Amy had a better time at swimming today than last week, when she was kicked very hard in the chest by one of her 'friends' in the changing room. Apparently, they were calling each other 'snot' and other such creative things, and Amy protested - she is a confident child and not afraid to stand up for herself and answer back. Then the girl, who is a good 10cm taller than Amy and very solid - a little overweight, kicked her in the chest. It winded her and left her in pain for about an hour afterwards.
I was waiting in the car, so we went to see Daddy, who called the swimming club to make sure they knew, and to watch out for it happening again. I was afraid they were going to want to sweep it under the carpet and call it 'just one of those things kids do', which is a response I hate from teachers, etc, because while it is true of many of these situations, it's also true that it's our responsibility as adults to tell the kid in question that that kind of behaviour is unacceptable. I don't expect her to be kicked out or anything, just to be told to not do that. Often that's all that's needed.
Anyway, they were all the best of buddies again this week, but nevertheless I stayed for the whole lesson. (I ususally go home to prepare dinner). Amy didn't want me to come into the changing room, as she felt she would be even more embarrassed if I did. That's a bit sad, because I have always feared the day she became ashamed of me because I underline what is different about her.
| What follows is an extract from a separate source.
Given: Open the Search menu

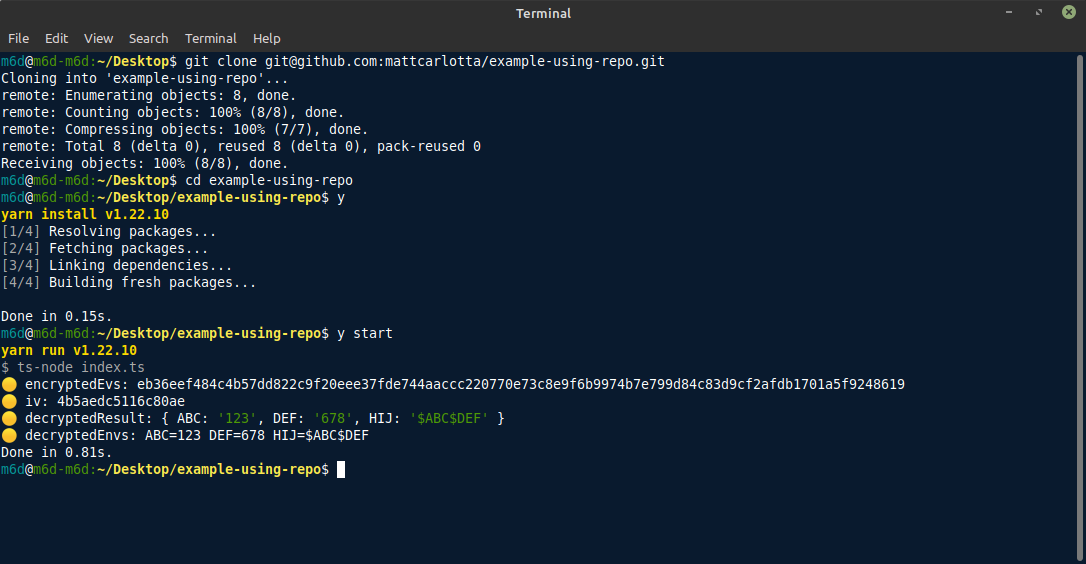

But it couldn't be helped, because I needed to go in there to help Lena, who was in the class before Amy.
Plus I know better than Amy - hiding is not the answer. A big smile and a conversation is the best method to stop people thinking you're weird. If I chat to the kids like any other mother or teacher, I'm not so strange to them. Usually everyone know's who Amy's Mum or Lena's Mum is, and call out to me or point, and I have to be all friendly and sweet, no matter how stupid the things are that they say!